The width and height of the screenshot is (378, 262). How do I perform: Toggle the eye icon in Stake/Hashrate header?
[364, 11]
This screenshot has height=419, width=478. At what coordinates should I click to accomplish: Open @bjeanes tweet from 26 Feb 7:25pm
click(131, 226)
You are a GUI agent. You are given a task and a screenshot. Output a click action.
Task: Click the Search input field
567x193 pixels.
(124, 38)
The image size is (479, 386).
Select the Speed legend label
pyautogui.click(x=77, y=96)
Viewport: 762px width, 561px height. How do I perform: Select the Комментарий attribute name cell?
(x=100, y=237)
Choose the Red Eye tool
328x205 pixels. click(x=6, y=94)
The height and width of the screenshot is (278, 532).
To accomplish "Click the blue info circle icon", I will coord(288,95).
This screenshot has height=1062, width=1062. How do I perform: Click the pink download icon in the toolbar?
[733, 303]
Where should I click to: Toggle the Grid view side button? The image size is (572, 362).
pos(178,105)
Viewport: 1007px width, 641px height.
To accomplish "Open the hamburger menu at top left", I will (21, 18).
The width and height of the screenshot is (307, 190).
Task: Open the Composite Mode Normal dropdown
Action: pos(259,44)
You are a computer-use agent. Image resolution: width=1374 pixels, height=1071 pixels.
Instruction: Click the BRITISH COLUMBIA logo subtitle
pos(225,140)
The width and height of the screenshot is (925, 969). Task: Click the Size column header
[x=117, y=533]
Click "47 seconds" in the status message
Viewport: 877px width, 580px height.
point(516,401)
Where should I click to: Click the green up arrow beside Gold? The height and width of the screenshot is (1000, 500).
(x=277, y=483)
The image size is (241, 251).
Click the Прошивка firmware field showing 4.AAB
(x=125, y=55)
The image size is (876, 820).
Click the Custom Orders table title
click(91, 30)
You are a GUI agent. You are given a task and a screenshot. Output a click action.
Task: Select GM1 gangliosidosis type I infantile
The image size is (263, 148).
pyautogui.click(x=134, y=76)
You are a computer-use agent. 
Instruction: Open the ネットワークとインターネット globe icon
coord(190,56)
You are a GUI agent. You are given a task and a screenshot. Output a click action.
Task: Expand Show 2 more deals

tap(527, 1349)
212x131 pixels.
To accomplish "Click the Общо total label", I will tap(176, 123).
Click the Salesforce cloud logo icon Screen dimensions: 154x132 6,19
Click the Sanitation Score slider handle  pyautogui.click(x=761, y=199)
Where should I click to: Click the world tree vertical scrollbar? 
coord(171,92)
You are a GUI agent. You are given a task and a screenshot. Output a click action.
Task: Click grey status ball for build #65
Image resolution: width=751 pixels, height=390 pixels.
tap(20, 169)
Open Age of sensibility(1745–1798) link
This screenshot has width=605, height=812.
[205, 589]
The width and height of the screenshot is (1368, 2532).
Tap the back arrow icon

**Work instructions**
Quote only the lines from the line containing "Instruction: Open the" through the end of the entries, keeping the first and the last.

**Output for this task**
Instruction: Open the ネットワークとインターネット globe icon
coord(190,56)
You are a GUI agent. You are given a task and a screenshot. Output a click action.
Task: Expand Show 2 more deals

tap(527, 1349)
212x131 pixels.
To accomplish "Click the Общо total label", I will tap(176, 123).
Click the Salesforce cloud logo icon Screen dimensions: 154x132 6,19
Click the Sanitation Score slider handle  pyautogui.click(x=761, y=199)
Where should I click to: Click the world tree vertical scrollbar? 
coord(171,92)
You are a GUI agent. You are given a task and a screenshot. Output a click action.
Task: Click grey status ball for build #65
Image resolution: width=751 pixels, height=390 pixels.
tap(20, 169)
Open Age of sensibility(1745–1798) link
This screenshot has width=605, height=812.
[205, 589]
The width and height of the screenshot is (1368, 2532).
Tap the back arrow icon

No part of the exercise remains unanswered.